An einer Presseorientierung hat er das Vorhaben vorgestellt, zusammen mit Hans-Peter Rauber, Bereichsleiter Tiefbau in Windisch, sowie Marcel Voser von der Abteilung Tiefbau beim kantonalen Departement Bau, Verkehr und Umwelt.

Wie die Zürcherstrasse

Neu wird auf jeder Seite der Hauserstrasse ein 2 Meter breiter Gehweg geschaffen. Die Fahrbahn ist – inklusive Radstreifen – je 4,5 Meter breit. Der Charakter der Strasse wird der Zürcherstrasse angepasst.

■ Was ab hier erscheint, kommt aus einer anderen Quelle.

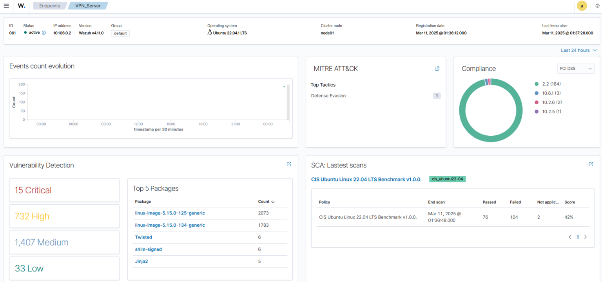Open Vulnerability Detection external link icon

Will heissen: Als besonderes Merkmal entsteht ein begrünter, 3,5 Meter breiter Mittelstreifen mit Bäumen und Strassenbeleuchtung. Hans-Peter Rauber ist überzeugt, dass diese Mittelrabatte eine optische Aufwertung darstellt. Überdies könne die Sicherheit für die Verkehrsteilnehmer erhöht werden.

Im Zuge der Arbeiten werden auch die Werkleitungen erneuert. Diese wurden in Absprache mit der Kantonsarchäologie so geplant, dass die römischen Überreste möglichst unversehrt im Boden bleiben.

Arbeiten in drei Phasen

In einer ersten Phase gilt das Augenmerk der Seite Fehlmannmatte zwischen dem Kreisel Harmonie bis zur Einmündung der Römerstrasse. Dann folgt, auf der gleichen Strassenseite, der Bereich der Kurve.

In einem dritten Schritt schliesslich ist die Seite Gemeindehaus an der Reihe. Angepasst wird überdies die Einmündung der Bergstrasse. Abgeschlossen sein soll das Vorhaben – inklusive Einbau des lärmoptimierten Deckbelags – Ende Oktober dieses Jahres, gerechnet wird mit Kosten von 1,7 Mio. Franken.

Verbreitert werden kann die Hauserstrasse übrigens dank der Überbauung Fehlmannmatte und dem Abbruch der bestehenden Einfamilienhäuser. Hans-Peter Rauber spricht von einem Glücksfall: Die einzelnen Projekte – Strassenbau, Überbauung Fehlmannmatte sowie Dorfkernüberbauung – könnten koordiniert umgesetzt werden.